« Le ministère français des affaires étrangères déconseille formellement tout déplacement au Niger, à l’exception de la capitale Niamey qui est déconseillée sauf raison impérative ». Cette « décision injuste » d’ériger le Niger « zone rouge », prise par le gouvernement français au lendemain de l’attaque meurtrière du 9 août dernier à Kouré ayant coûté la vie à huit (8) personnes est une aberration.
Selon la version officielle, l’assassinat crapuleux de six (6) français travaillant pour l’ONG humanitaire Acted et deux (2) nigériens (le chauffeur de l’ONG et le guide touristique) a été commis par un groupe d’individus armés non identifiés, dans la réserve naturelle de Kouré qui abrite les dernières girafes de l’Afrique de l’Ouest.
Un acte odieux qui a durement heurté la conscience du peuple nigérien avec à sa tête le président de la République, chef de l’Etat Issoufou Mahamadou qui a qualifié cette attaque de « lâche et barbare », avant de présider un conseil de sécurité, à la suite duquel les départements de Kollo et Balleyara ont été placés sous l’état d’urgence.

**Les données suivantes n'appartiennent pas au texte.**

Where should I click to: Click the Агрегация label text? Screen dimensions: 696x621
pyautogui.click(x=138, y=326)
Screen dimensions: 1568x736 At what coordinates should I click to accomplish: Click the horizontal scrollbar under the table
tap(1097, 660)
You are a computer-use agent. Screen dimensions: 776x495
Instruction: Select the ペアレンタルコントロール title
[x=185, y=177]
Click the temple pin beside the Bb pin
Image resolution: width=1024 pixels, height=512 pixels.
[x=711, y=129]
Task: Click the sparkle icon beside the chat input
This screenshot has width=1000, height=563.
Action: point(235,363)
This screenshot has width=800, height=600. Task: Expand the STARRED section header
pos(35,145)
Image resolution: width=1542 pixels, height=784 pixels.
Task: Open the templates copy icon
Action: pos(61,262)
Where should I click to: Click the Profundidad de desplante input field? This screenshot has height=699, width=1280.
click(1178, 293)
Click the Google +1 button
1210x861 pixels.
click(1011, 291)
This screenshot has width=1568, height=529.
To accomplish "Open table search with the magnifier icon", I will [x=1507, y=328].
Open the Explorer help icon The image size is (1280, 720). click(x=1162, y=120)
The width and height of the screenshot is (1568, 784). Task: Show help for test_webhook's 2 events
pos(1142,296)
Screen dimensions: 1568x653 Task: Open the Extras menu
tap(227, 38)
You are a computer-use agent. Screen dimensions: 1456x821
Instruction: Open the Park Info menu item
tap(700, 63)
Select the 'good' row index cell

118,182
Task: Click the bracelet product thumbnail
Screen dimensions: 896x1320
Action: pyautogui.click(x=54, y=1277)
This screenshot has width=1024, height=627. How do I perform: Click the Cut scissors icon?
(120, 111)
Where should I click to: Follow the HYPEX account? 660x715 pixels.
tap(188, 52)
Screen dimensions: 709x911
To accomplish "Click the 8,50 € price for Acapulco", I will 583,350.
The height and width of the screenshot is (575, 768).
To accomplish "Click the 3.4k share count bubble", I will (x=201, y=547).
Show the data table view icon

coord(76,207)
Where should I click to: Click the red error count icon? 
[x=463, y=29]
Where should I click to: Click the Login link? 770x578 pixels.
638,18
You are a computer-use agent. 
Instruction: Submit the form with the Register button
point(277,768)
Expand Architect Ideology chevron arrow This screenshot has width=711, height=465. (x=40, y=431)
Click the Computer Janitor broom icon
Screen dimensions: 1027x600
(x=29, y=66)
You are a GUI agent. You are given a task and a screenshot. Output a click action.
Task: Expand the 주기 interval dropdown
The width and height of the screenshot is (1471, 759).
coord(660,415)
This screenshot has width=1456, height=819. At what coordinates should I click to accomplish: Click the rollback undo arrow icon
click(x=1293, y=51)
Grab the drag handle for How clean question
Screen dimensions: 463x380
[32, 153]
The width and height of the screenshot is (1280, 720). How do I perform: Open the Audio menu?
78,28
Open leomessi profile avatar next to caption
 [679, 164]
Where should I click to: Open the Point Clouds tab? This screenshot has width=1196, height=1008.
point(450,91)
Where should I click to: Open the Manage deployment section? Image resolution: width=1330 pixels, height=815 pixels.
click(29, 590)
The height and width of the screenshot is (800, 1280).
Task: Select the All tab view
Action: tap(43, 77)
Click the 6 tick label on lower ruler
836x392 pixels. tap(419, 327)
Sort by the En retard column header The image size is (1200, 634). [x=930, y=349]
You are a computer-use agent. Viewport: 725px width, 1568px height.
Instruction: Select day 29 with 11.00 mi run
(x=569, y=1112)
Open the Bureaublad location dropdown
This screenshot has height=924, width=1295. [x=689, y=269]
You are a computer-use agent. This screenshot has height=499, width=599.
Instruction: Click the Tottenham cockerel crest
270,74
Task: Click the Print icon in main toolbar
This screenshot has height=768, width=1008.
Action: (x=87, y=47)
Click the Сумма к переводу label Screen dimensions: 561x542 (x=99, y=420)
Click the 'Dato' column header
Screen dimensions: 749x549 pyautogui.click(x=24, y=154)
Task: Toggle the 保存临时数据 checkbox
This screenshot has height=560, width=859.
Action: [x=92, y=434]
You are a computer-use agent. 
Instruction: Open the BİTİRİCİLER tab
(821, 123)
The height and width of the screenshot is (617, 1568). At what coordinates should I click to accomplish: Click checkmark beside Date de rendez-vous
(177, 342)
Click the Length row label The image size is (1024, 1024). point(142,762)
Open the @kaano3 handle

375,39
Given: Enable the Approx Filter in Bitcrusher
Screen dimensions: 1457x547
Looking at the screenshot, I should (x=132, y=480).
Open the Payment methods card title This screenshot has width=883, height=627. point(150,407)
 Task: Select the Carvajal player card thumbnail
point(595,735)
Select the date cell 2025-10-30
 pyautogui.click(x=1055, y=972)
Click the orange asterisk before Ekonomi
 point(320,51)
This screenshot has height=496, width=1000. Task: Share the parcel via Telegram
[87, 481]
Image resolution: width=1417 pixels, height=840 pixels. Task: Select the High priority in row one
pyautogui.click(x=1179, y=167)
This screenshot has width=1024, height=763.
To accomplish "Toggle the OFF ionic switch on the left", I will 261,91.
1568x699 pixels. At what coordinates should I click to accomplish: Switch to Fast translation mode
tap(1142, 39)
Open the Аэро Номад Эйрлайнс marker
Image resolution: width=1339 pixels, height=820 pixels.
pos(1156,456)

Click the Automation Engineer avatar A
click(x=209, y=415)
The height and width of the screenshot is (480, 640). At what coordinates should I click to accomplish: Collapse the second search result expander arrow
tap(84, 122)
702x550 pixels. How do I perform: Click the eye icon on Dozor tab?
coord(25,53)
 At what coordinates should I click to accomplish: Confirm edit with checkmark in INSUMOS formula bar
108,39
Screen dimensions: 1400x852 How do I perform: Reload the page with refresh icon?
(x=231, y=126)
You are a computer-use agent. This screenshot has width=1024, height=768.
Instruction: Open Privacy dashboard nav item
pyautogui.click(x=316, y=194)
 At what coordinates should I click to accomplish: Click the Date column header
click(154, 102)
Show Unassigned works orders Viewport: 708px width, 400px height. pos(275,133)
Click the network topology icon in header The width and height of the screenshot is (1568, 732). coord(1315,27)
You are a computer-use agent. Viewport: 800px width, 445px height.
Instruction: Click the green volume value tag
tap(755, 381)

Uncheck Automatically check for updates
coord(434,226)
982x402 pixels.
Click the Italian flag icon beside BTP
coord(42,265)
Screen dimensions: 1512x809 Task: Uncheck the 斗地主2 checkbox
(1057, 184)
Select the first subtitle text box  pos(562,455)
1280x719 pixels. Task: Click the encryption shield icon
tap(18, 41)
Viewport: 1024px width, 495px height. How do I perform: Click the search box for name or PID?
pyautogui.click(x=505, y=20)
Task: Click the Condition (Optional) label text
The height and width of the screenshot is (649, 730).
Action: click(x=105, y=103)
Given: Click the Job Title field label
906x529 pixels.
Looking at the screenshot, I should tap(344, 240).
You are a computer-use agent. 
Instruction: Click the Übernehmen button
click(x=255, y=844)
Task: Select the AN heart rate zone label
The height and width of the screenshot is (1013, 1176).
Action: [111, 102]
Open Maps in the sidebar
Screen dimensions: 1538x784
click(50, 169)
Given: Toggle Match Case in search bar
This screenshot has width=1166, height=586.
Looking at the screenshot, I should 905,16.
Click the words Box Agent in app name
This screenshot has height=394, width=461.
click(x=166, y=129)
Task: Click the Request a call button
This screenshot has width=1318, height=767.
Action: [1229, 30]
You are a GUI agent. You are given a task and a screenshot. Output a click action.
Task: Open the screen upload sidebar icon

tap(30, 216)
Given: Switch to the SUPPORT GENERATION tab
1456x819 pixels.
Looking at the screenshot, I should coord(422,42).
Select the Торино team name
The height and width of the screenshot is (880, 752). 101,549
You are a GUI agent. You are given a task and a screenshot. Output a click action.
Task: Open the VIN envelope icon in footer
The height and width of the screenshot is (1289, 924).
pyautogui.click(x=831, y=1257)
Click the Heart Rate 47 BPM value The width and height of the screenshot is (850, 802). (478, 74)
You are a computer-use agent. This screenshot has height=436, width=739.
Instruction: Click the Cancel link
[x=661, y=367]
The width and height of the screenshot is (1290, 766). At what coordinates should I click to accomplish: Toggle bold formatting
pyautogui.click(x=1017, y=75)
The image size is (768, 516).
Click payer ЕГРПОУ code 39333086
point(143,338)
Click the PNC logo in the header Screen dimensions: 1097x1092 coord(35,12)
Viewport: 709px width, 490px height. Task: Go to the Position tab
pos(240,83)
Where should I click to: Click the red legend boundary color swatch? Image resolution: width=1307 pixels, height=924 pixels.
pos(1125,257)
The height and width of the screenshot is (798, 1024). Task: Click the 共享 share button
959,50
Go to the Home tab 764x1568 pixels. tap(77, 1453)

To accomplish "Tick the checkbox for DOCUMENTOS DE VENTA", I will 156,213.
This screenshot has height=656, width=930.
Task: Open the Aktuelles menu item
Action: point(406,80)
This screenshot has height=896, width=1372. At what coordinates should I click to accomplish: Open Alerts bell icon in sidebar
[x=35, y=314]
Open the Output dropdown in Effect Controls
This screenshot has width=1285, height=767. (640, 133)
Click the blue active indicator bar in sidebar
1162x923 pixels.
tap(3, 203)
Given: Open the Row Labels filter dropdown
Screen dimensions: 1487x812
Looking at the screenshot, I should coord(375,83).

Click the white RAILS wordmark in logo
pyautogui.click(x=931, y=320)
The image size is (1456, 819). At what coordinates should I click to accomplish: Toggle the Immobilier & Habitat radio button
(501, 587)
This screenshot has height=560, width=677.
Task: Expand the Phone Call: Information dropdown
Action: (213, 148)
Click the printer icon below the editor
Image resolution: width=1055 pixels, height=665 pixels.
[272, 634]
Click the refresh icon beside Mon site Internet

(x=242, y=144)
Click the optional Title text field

Alors que le Niger et ses partenaires engagés dans la lutte contre le terrorisme s’activaient à rattraper les auteurs de cette barbarie ignoble, le gouvernement français aligne le Niger sur la liste rouge des pays dangereux à ne pas s’y rendre absolument.
« C’est une mesure injuste, une double peine pour le pays », a ainsi tweeté, Seidik Abba, journaliste et écrivain nigérien, en réaction à cette décision française. Beaucoup d’autres nigériens ont également réagi face à cette « injustice » du gouvernement français envers le Niger, un pays qu’il exploitait pourtant depuis plusieurs décennies.
« Quelle injustice de faire passer mon Niger en rouge. Au Bataclan et partout dans le monde, personne n’est à l’abri du terrorisme. Nous n’avons pas de marqueur pour peindre la France en rouge, mais nous avons de l’uranium pour apporter de la lumière. Nous avons notre chaleur humaine et notre sens de l’accueil qu’on ne trouve nulle part ailleurs, nous avons notre humanité…», lit-on sur la page Facebook de Macky Kidy Aicha, artiste, réalisatrice et cinéaste nigérienne, fustigeant aussi cette manière de faire de la France.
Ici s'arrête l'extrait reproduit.